# Thread: System of first order differential equations

1. ## System of first order differential equations

I'm having trouble solving this system of de's using eigenvalues and eigenvectors,

$
\frac{dx}{dt} = x - 4y
$

$
\frac{dy}{dt} = x + y
$

where the initial conditions are; x(0)=3 and y(0)=-4

I went through to calculate the eigenvalues and vectors to be;

$
\lambda_1 = 1 + 2i
$

$
\lambda_2 = 1-2i
$

and v1 = [1 , -i/2]
hence v2 = [1 , i/2]

Using this the general solution should be ?

x(t) = C1 . [1 , -i/2] $e^{(1+2i)t}$ + C2 . [1 , i/2] $e^{(1-2i)t}$

where C1 & c2 are complex constants.

have i done this right so far?
To get the actual solution with the initial conditions i'm a bit confused can anyone help me here?

Many thanks.

2. Originally Posted by monster
I'm having trouble solving this system of de's using eigenvalues and eigenvectors,

$
\frac{dx}{dt} = x - 4y
$

$
\frac{dy}{dt} = x + y
$

where the initial conditions are; x(0)=3 and y(0)=-4

I went through to calculate the eigenvalues and vectors to be;

$
\lambda_1 = 1 + 2i
$

$
\lambda_2 = 1-2i
$

and v1 = [1 , -i/2]
hence v2 = [1 , i/2]

Using this the general solution should be ?

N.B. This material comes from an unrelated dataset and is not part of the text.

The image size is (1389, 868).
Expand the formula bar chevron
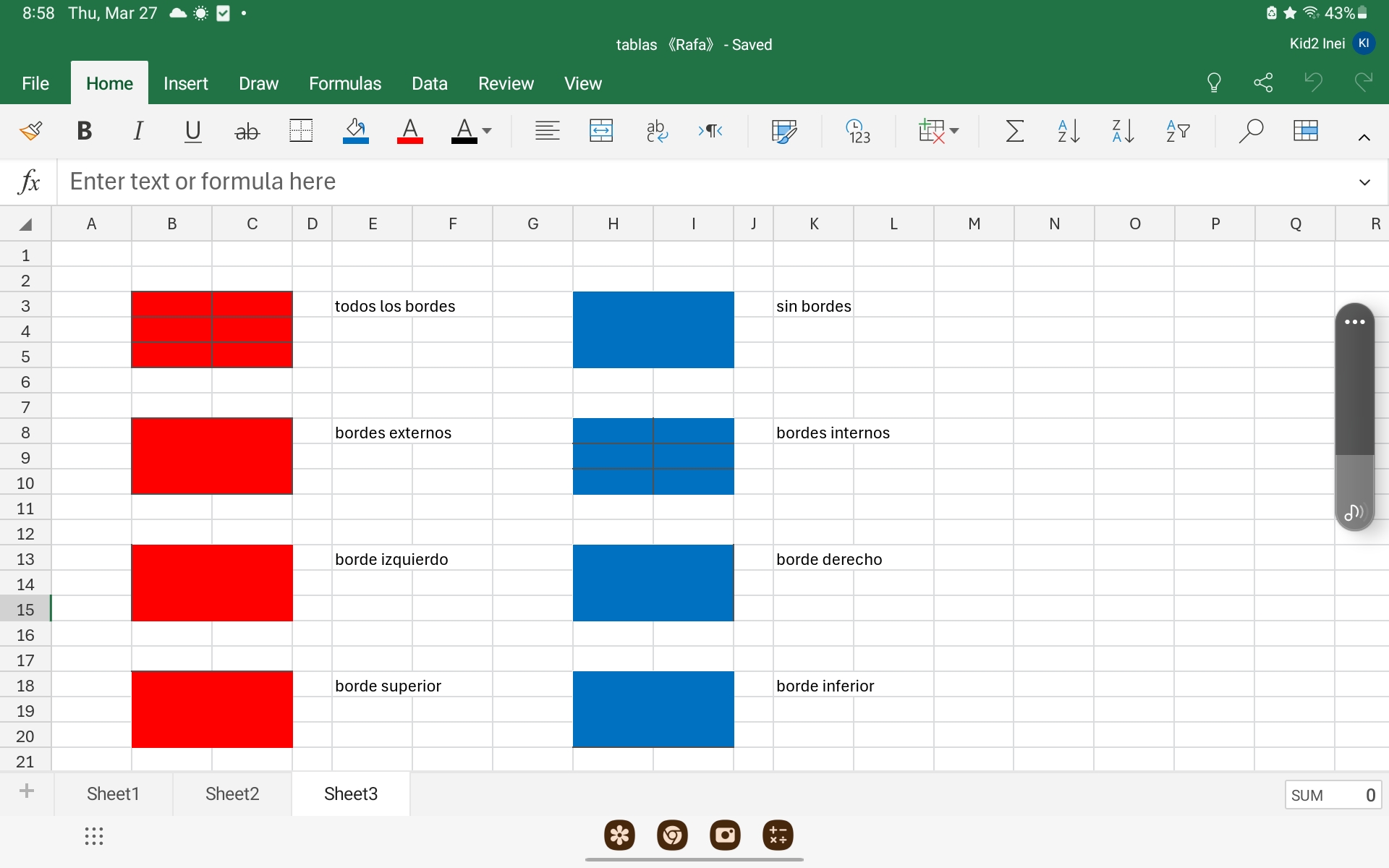coord(1364,182)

x(t) = C1 . [1 , -i/2] $e^{(1+2i)t}$ + C2 . [1 , i/2] $e^{(1-2i)t}$

where C1 & c2 are complex constants.

have i done this right so far?
To get the actual solution with the initial conditions i'm a bit confused can anyone help me here?

Many thanks.
A quick calc showed me your eigenvals are correct so I'll assume the vectors are as well.

To finish this let's just take the x(0) = 3 condition first...

This says that for this equation below.

x(t) = C1 . [1 , -i/2] $e^{(1+2i)t}$ + C2 . [1 , i/2] $e^{(1-2i)t}$

When you set t=0, the 'x parts' of the LHS side should equal 3.

By 'x parts' I mean the following...

Consider that each eigenvector is of the form [ 'x', 'y'].

So you only use the 'x' parts for equating x(0) = 3.

For this example it would be...

$3 = x(0) = C_1 \cdot 1\cdot e^{(1+2i)\cdot 0} + C_2 \cdot 1 \cdot e^{(1-2i)\cdot 0}$

I.e. $3 = C_1 + C_2$

Now do the same for y(0) = -4 and you should have 2 equations with 2 unknows ( $C_1$ and $C_2$) and you should be able to solve it from there!